What this task involves: Search each line of the data for the word "computer"; copy every line where it is found.

Supplied records:
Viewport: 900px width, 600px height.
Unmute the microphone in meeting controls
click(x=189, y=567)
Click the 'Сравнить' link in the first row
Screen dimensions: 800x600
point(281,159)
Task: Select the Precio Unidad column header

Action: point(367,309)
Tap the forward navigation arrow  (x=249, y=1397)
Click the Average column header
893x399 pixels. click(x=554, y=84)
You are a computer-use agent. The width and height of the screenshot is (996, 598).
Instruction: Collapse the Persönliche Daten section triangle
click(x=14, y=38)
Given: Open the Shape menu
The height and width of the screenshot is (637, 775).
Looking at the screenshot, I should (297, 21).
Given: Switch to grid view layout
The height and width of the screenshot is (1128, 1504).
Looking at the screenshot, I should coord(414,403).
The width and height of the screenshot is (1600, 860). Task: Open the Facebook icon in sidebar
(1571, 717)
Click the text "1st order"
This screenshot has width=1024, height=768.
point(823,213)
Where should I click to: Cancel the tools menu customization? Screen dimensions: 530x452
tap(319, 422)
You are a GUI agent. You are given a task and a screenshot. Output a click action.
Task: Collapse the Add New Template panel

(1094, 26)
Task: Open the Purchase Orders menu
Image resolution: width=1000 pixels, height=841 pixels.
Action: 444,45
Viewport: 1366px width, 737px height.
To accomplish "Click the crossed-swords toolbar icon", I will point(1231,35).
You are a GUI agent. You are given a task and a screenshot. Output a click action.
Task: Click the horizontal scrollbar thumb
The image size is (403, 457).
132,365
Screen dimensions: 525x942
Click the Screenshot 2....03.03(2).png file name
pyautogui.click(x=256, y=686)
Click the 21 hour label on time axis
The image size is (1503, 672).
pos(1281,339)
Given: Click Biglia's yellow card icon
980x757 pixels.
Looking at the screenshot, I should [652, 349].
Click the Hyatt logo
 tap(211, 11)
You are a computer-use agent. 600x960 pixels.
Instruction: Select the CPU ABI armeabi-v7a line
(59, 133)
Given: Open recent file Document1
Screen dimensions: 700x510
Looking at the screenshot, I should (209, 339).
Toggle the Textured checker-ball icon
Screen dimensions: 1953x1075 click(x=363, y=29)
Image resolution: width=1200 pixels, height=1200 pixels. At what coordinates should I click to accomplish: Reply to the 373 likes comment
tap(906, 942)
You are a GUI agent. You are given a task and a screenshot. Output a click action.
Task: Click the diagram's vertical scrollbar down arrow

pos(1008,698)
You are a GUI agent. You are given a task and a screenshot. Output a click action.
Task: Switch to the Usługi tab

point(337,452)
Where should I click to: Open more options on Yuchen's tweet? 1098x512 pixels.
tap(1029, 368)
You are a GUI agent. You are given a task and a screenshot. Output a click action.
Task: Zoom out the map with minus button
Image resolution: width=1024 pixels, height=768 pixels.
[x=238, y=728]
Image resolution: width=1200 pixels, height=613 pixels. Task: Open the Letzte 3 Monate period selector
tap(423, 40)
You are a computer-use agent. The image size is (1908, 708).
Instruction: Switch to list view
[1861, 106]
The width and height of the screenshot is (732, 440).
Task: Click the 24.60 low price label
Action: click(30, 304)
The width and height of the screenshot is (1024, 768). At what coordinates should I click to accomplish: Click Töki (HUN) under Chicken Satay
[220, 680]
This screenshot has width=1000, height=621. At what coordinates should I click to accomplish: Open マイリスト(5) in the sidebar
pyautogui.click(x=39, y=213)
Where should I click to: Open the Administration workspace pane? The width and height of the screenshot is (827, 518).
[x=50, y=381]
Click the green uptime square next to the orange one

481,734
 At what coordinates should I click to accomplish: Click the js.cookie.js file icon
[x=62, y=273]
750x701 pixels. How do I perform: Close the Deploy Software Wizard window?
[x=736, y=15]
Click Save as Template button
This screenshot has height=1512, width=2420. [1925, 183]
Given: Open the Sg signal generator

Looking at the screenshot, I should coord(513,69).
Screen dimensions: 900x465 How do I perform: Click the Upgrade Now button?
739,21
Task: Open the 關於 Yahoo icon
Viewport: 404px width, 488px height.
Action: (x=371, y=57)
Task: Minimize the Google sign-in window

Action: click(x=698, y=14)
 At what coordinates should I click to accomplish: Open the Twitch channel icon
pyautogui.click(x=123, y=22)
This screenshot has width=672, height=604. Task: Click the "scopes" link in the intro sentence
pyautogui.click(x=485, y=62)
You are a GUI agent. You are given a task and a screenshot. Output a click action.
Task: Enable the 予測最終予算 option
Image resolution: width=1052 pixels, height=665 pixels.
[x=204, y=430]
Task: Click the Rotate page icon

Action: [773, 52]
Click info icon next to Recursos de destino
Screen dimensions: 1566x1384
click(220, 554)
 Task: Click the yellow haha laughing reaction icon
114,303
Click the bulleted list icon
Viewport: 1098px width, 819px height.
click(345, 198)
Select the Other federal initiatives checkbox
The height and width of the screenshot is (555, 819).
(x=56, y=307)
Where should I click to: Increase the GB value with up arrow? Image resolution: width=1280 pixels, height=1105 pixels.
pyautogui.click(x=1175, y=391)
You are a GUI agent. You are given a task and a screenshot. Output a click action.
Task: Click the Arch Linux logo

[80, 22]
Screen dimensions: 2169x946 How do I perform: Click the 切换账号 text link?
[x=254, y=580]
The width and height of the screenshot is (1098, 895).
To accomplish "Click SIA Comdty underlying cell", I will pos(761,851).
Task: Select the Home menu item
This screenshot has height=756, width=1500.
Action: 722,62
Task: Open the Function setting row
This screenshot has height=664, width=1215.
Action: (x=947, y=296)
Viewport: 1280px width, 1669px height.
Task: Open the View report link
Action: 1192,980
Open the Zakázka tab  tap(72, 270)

Answer for the task:
You are a computer-use agent. The width and height of the screenshot is (996, 598).
You are a computer-use agent. 600x960 pixels.
You are a computer-use agent. The image size is (1908, 708).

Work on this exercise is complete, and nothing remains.